- **Task to complete**
The answer must consist of every line below that contains the word "hamburger".

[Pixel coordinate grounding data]

= Beginning of Section =

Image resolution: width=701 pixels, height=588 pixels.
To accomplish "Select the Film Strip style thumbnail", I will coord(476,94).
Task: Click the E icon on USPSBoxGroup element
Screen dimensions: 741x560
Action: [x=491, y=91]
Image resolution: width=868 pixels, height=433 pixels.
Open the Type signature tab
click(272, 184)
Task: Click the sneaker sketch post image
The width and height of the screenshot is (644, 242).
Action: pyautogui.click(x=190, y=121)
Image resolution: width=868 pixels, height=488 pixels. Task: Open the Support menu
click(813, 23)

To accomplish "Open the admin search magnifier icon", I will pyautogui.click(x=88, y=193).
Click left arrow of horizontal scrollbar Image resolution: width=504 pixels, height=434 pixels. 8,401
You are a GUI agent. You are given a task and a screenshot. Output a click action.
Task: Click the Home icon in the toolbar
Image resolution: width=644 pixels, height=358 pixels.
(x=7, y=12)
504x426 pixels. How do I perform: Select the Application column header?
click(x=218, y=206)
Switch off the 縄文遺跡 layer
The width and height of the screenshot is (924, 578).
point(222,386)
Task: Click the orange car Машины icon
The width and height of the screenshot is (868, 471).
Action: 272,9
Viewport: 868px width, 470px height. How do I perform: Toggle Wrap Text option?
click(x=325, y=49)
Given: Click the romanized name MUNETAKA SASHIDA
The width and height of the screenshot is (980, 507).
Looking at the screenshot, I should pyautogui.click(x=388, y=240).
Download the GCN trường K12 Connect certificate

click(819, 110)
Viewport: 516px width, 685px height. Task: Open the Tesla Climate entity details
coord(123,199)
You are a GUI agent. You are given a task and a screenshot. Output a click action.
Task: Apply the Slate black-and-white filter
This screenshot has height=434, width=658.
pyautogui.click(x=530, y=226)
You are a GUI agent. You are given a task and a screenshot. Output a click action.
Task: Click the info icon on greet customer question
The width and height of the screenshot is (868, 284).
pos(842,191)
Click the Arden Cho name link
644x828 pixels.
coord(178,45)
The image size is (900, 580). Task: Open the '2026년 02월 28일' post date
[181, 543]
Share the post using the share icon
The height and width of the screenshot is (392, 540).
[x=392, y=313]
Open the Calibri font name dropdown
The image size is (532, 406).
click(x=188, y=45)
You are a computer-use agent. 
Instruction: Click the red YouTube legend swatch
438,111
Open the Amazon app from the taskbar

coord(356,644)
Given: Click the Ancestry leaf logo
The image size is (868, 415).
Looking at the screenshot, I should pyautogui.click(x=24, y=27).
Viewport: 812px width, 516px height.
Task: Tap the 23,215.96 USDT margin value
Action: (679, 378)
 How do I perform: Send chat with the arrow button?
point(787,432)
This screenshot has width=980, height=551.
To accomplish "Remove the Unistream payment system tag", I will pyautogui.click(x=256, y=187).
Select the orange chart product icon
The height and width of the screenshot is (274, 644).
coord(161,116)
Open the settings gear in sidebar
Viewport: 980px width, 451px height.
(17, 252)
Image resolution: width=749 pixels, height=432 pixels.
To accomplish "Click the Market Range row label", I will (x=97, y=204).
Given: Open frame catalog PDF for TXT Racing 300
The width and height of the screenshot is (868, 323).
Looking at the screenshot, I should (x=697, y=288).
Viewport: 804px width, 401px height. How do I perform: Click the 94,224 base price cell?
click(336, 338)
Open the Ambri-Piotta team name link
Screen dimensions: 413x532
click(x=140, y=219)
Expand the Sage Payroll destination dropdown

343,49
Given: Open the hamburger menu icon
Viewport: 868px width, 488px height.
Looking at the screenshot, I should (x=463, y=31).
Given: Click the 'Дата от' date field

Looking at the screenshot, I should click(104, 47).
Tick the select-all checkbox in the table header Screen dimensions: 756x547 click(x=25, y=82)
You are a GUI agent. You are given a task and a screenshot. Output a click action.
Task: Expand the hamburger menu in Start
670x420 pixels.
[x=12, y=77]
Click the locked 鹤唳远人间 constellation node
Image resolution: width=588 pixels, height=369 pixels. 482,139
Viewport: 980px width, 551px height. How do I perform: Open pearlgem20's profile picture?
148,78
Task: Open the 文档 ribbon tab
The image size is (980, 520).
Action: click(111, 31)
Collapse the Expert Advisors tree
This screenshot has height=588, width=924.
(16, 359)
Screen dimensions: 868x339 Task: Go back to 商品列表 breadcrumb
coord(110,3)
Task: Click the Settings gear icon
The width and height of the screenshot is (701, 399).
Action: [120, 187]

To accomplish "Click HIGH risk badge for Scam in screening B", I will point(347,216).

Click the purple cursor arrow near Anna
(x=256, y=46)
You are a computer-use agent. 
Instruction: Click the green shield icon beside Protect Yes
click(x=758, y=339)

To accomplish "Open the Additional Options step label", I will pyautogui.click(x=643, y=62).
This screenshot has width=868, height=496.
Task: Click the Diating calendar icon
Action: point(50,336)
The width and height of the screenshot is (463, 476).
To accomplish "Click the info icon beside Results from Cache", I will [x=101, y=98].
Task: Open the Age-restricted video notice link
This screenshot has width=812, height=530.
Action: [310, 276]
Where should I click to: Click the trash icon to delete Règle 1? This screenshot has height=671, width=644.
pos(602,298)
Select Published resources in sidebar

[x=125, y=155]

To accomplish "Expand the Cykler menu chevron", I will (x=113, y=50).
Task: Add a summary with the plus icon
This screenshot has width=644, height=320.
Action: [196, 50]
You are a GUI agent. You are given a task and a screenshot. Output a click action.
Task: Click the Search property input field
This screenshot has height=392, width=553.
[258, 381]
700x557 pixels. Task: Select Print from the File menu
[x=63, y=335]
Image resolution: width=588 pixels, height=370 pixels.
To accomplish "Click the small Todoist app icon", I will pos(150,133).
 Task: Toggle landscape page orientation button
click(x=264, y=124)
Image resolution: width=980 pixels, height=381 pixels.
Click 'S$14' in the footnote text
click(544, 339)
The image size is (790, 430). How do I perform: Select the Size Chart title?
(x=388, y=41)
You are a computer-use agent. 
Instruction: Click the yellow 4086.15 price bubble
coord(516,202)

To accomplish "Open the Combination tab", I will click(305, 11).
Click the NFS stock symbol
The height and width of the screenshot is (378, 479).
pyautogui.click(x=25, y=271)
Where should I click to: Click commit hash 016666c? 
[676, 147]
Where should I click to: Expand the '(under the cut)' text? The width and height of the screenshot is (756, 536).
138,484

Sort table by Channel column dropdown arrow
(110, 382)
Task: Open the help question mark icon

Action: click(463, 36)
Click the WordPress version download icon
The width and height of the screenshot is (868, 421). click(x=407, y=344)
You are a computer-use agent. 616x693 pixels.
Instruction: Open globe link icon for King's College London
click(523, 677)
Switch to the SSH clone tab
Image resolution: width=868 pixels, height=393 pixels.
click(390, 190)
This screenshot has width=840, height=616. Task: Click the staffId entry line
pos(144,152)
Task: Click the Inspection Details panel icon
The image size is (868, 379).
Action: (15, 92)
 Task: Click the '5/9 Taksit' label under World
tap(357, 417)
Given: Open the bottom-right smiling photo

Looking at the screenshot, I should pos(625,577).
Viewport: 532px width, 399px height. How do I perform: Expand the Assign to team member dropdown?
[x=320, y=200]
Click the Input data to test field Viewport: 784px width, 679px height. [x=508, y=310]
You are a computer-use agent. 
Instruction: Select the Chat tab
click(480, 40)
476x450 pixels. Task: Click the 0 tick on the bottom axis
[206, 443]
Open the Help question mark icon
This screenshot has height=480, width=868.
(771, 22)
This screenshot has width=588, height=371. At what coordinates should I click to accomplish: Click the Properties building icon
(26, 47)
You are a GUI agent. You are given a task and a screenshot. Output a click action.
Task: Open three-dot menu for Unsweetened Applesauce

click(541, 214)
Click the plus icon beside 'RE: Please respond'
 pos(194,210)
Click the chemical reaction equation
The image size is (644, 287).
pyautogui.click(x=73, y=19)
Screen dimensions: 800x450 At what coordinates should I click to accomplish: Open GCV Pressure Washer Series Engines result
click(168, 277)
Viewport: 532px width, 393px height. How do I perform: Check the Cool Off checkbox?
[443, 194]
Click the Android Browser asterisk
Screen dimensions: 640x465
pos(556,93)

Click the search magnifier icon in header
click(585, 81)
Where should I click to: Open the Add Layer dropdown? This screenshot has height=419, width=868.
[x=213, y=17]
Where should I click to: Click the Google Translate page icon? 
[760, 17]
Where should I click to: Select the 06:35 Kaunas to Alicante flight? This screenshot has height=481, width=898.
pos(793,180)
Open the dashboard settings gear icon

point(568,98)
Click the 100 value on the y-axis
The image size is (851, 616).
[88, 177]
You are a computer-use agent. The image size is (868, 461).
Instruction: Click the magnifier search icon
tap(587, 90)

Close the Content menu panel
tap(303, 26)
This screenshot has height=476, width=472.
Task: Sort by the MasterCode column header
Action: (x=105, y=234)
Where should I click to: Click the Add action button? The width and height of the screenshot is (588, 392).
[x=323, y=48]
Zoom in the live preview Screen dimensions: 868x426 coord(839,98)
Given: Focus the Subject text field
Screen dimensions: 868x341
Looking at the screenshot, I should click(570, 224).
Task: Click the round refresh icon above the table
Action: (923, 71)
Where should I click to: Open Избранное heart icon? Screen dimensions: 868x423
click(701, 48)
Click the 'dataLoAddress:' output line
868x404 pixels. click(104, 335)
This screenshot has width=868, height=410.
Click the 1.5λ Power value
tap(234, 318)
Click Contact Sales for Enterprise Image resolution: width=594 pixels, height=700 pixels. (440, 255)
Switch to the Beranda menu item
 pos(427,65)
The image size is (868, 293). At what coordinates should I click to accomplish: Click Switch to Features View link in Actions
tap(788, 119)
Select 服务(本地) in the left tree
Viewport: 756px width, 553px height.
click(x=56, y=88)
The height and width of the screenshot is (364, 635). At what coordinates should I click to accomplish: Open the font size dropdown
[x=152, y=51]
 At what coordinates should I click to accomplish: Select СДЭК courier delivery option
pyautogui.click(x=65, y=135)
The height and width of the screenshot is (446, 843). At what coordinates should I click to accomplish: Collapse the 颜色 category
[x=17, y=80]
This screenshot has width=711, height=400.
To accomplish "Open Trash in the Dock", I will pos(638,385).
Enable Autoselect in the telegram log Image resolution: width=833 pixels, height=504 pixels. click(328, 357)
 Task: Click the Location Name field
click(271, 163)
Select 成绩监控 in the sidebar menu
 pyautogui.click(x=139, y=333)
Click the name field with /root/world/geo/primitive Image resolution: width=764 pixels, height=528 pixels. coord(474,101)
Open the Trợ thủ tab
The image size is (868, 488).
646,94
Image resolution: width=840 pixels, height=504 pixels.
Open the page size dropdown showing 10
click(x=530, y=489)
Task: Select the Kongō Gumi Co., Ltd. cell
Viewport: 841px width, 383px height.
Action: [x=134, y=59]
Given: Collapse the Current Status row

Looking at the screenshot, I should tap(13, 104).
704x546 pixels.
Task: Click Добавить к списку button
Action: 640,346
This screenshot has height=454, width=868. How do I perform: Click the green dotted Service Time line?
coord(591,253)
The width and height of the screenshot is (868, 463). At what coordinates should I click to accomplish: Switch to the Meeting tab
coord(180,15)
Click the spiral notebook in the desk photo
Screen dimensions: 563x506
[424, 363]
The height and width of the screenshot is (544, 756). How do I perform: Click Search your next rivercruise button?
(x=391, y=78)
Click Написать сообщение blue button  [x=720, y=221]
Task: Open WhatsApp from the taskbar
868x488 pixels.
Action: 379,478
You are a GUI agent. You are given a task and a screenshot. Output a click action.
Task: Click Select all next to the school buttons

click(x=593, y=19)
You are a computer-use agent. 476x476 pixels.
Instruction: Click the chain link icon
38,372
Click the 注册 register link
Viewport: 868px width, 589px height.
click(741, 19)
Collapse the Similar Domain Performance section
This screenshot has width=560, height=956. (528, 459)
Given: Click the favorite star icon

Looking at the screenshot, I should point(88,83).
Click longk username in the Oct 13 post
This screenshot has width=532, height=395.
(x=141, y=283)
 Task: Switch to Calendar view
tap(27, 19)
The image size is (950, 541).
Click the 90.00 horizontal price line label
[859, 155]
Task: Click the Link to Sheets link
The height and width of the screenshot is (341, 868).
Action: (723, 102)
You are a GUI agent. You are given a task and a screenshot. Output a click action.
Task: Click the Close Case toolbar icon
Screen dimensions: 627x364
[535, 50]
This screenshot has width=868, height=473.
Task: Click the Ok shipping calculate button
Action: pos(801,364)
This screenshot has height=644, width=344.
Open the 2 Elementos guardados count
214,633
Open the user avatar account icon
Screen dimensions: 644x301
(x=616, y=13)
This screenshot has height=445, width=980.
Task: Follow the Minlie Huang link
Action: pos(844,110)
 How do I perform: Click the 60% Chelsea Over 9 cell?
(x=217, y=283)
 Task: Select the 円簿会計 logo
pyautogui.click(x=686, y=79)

= End of Section =

- **The answer**
Given: Open the hamburger menu icon
Task: Expand the hamburger menu in Start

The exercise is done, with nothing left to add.